Theatre fans go 'wilde' for return of live acts
Theatre-goers in Diss were treated to a classic comedy this week as the Corn Hall helped to stage its first outdoor performance in almost six months.
Around 80 audience members brought along their own picnic blankets and folding chairs to Dot Productions’ adaptation of Oscar Wilde’s The Importance of Being Ernest in the grounds of The Oakesmere Hotel in Rectory Road, Brome.
The event – which saw attendees sat into socially distant bubbles – was staffed by the Corn Hall, marking its first stage performance since it was forced to close its doors due to the pandemic in March.

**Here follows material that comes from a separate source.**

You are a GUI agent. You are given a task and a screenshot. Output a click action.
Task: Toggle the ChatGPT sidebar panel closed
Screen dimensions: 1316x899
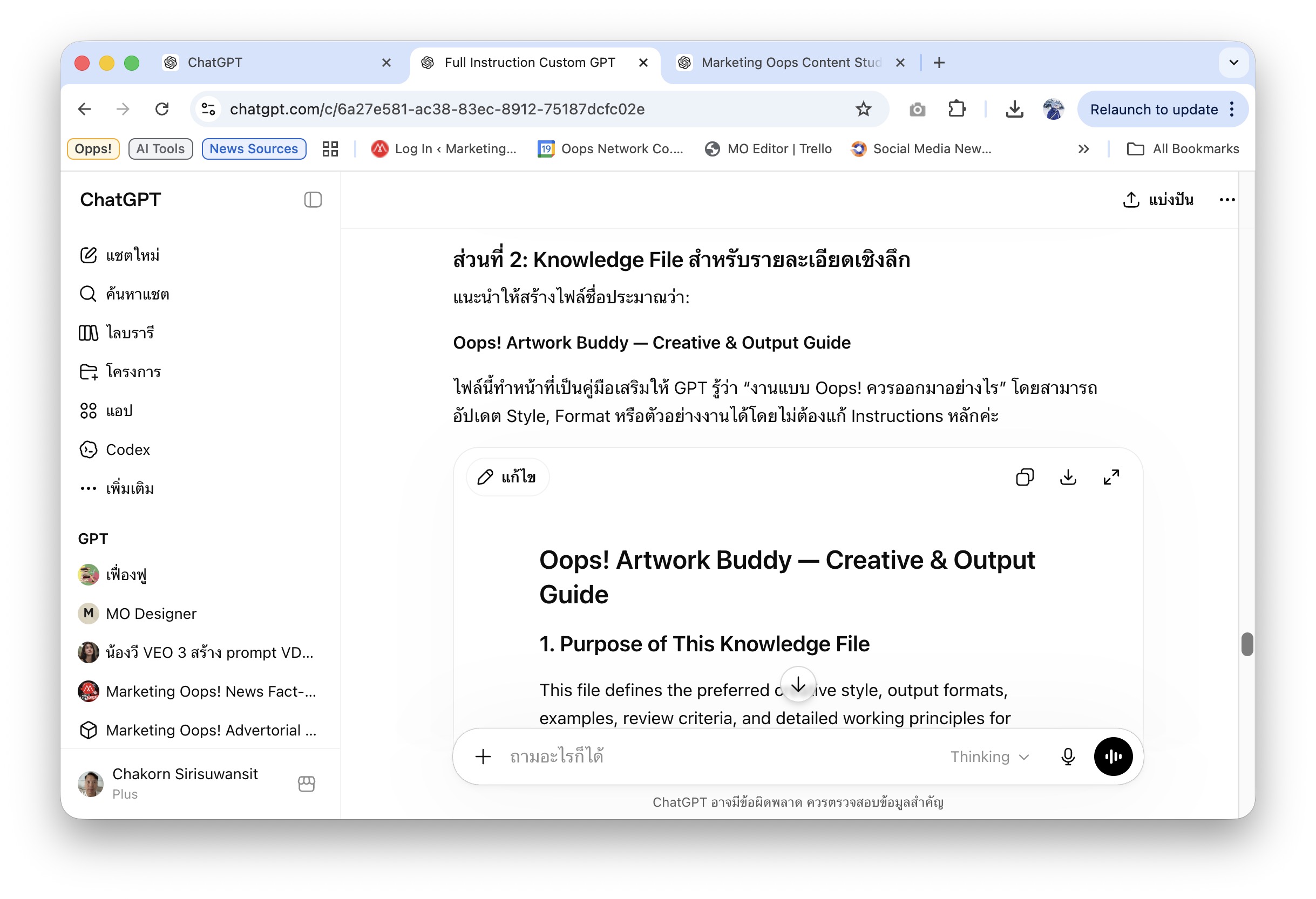click(x=313, y=200)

Angela Sykes, programme manager at the Corn Hall, said that the event marked a return to normalcy for many regulars at the arts venue, which has struggled to cope with the crippling impact of the pandemic.
“We had a good turnout, which was excellent and very encouraging,” said Ms Sykes.
“It was the first actual live performance, which is difficult to do indoors.
“People were so thrilled that there is something for them to do again, and it’s bringing a bit of normality into their lives, and a chance for them to socialise.
“Oaksmere provided the venue, the touring company brought its own stage, set and costumes, and we provided the stewards and the staff, so three companies were benefiting, but also the actors, who were incredibly grateful that the touring company took a risk to go ahead with it.”
The Corn Hall has a second outdoor performance of The Handlebards’ adaptation of Romeo and Juliet scheduled to take place in Diss Park on September 19.